We used to always determine the number of CPU dies by counting unique values in `/sys/devices/system/cpu/cpu*/topology/die_id` files. This method works on x64 systems but is ineffective on ARM64. The `topology_die_id` function is defined for x64 architectures in `arch/x86/include/asm/topology.h` but is not implemented for ARM64 in `arch/arm64/include/asm/topology.h`. In Linux kernel 5.15 (used in Ubuntu 22.04), the `die_id` attribute is exposed with a value of -1 if `topology_die_id` is not defined for the architecture. Therefore, the `die_id` file for ARM64 consistently has the value -1, causing our method of counting unique values to always return 1 on Ubuntu 22.04, regardless of the actual number of dies.
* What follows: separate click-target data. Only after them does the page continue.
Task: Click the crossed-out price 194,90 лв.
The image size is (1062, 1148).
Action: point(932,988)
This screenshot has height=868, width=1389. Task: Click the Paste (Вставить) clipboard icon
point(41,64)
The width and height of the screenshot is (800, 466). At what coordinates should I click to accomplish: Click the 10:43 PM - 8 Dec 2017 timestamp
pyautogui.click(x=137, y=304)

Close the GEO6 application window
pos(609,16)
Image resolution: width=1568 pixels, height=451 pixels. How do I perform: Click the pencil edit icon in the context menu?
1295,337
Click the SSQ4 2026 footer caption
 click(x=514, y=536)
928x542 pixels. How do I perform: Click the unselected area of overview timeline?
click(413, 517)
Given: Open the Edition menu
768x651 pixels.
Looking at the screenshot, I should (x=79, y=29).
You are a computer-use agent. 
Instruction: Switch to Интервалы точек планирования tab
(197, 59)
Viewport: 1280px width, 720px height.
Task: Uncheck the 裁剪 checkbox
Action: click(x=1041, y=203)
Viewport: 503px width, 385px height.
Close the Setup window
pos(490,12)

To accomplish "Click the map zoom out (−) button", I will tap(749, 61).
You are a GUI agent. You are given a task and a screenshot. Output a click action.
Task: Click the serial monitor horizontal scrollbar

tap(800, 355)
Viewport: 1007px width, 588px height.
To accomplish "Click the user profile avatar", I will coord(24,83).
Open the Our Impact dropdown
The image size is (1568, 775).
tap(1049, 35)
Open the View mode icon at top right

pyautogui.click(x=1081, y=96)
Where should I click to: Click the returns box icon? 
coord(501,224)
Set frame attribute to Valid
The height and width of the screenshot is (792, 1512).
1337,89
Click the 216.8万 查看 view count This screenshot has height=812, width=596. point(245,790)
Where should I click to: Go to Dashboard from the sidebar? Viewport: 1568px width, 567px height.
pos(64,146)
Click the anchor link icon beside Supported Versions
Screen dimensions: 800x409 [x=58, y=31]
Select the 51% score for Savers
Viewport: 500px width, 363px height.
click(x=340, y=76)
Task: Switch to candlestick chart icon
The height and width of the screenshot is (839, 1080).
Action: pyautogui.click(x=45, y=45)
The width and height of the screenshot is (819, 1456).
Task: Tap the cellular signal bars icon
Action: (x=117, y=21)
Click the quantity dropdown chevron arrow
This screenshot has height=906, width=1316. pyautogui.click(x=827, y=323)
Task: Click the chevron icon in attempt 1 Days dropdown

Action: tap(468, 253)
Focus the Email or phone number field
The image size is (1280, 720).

This can cause issues if number of sockets is more than 1, since our code assumes `total_dies` is a multiple of `total_sockets`. Starting with Linux kernel 5.17, a change was introduced [1] to expose the `die_id` file only if `topology_die_id` is defined for the architecture. Consequently, in Linux kernel 6.8 (used in Ubuntu 24.04), this file is absent for ARM64 systems. As a result, our method of counting unique values now produces 0 on Ubuntu 24.04. Given the lack of a straightforward way to determine the number of dies on ARM64 systems, this patch sets `total_dies` equal to `total_sockets`, assuming one die per socket. [1] https://github.com/torvalds/linux/commit/2c4dcd7
1.2 KiB
1.2 KiB